Directions. Wherever the word "inside" shows up in the data, report the line it sits in.

START Task material

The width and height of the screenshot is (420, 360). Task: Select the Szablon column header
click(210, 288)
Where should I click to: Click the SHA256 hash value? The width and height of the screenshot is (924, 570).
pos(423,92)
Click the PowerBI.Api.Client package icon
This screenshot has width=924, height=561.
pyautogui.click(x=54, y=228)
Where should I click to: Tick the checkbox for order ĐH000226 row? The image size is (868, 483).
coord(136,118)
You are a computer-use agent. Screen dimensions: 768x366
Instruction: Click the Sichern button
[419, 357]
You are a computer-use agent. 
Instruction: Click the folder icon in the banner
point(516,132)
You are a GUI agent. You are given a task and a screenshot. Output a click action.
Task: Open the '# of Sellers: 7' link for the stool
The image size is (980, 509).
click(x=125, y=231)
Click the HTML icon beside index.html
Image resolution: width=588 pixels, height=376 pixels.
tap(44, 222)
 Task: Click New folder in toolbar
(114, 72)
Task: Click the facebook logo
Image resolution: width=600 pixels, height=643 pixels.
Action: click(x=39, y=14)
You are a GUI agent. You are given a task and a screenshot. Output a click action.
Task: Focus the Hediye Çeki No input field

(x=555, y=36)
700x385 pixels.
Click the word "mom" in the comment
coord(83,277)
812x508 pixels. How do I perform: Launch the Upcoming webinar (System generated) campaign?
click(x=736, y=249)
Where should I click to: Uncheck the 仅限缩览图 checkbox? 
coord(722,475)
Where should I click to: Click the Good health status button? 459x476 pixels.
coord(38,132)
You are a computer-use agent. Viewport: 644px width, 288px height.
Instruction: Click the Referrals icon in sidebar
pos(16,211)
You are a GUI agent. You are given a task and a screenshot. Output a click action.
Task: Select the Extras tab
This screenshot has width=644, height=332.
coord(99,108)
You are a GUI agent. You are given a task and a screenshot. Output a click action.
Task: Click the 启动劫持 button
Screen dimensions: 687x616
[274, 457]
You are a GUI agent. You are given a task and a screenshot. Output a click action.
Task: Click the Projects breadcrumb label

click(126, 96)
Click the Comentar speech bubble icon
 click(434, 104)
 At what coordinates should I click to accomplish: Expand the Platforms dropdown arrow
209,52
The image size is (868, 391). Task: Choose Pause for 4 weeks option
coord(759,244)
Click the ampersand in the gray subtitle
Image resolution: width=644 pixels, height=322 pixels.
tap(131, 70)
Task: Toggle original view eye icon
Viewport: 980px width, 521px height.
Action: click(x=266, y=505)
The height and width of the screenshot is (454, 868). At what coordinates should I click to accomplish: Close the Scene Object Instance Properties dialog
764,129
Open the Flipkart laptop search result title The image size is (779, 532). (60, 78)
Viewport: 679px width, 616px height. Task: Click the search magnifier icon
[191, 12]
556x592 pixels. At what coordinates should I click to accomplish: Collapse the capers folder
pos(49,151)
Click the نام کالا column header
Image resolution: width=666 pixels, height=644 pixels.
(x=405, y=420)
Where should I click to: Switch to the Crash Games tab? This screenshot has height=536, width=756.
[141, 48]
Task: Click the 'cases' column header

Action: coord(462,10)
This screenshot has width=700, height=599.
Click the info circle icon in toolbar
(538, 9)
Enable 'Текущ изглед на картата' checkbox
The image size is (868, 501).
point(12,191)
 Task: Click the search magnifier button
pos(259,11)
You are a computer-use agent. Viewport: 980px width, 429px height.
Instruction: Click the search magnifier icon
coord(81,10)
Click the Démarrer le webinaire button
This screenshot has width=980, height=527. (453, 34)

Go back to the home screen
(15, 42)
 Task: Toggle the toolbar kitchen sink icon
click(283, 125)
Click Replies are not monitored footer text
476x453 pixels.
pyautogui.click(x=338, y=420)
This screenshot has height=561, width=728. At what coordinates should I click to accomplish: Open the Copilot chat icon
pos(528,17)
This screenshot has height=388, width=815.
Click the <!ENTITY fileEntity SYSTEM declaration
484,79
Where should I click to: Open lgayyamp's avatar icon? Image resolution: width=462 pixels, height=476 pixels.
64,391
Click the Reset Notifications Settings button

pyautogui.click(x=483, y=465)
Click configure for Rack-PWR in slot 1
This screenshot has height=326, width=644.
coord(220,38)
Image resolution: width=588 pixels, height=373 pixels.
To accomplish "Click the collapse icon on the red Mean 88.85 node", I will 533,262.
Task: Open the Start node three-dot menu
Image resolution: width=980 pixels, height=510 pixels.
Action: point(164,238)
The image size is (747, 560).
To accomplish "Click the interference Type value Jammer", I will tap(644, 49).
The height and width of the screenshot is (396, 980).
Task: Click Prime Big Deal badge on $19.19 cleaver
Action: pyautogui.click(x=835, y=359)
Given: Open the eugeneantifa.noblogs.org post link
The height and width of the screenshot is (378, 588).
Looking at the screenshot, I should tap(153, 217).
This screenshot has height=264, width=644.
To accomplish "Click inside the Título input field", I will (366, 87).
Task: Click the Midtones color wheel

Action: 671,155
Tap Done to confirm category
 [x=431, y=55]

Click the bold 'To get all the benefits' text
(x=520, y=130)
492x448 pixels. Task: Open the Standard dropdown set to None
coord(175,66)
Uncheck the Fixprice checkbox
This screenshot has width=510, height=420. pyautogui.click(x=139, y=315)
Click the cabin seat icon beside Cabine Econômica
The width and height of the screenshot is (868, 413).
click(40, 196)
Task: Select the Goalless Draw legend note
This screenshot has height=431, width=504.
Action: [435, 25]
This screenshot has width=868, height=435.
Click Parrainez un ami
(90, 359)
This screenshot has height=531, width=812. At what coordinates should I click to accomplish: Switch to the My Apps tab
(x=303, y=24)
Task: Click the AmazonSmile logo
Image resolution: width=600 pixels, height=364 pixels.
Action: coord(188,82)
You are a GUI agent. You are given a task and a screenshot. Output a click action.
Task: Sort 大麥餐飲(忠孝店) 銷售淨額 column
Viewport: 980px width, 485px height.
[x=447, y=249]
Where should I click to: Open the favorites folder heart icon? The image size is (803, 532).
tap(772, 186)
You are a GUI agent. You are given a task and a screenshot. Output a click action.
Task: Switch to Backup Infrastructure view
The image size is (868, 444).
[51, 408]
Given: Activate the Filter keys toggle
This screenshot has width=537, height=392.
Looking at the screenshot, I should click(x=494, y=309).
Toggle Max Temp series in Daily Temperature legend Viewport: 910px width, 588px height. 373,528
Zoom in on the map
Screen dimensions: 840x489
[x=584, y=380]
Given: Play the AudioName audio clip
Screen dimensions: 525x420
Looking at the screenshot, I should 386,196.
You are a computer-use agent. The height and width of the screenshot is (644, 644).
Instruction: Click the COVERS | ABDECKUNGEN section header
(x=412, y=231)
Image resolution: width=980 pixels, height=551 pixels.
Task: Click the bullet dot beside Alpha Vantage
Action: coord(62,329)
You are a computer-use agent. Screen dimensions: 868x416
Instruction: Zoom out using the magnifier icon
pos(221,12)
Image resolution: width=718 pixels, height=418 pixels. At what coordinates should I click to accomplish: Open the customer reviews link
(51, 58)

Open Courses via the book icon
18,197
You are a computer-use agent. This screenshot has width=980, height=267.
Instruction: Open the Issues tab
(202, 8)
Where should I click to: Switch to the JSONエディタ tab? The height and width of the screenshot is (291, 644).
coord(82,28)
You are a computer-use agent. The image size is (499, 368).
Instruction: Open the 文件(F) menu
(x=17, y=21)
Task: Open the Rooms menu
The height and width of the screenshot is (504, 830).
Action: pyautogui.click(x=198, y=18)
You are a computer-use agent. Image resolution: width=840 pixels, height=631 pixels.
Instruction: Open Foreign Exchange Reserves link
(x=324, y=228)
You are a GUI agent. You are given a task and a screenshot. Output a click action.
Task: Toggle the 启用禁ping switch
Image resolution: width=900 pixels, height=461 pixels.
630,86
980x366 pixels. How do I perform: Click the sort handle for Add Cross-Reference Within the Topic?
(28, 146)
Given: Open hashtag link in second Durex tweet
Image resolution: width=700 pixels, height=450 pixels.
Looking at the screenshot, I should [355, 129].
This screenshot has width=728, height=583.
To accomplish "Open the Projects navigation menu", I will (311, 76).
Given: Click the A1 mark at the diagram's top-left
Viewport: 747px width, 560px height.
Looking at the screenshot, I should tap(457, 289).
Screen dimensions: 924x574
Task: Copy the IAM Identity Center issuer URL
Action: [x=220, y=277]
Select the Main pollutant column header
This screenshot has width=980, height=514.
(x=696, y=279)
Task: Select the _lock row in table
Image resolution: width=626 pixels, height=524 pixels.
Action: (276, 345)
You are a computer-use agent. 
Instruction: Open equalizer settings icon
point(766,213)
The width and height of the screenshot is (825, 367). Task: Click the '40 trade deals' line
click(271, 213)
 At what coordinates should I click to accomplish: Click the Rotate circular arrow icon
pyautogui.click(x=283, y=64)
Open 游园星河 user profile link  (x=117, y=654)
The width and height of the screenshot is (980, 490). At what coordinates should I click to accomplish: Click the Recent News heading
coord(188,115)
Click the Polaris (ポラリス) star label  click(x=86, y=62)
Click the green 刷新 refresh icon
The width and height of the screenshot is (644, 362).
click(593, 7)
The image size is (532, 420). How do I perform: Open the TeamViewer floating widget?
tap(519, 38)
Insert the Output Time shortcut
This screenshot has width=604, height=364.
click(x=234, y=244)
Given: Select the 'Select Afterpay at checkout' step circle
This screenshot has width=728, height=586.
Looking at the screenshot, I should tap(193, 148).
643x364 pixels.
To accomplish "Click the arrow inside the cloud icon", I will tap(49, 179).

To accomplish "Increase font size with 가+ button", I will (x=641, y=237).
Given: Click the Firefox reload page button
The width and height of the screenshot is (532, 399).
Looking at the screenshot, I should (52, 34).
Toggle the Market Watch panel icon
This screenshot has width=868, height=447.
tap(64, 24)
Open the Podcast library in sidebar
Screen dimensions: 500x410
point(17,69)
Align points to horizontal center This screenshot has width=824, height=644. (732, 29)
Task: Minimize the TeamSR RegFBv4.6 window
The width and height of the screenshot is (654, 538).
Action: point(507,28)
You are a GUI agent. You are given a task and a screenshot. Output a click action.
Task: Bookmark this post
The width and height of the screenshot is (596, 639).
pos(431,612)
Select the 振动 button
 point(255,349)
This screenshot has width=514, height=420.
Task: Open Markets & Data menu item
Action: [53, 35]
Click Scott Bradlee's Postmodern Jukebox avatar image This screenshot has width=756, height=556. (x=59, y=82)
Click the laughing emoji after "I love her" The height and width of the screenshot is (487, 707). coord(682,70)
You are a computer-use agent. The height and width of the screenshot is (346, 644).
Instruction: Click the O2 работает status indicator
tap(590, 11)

END Task material

Your response.
To accomplish "Click inside the Título input field", I will (366, 87).
To accomplish "Click the arrow inside the cloud icon", I will tap(49, 179).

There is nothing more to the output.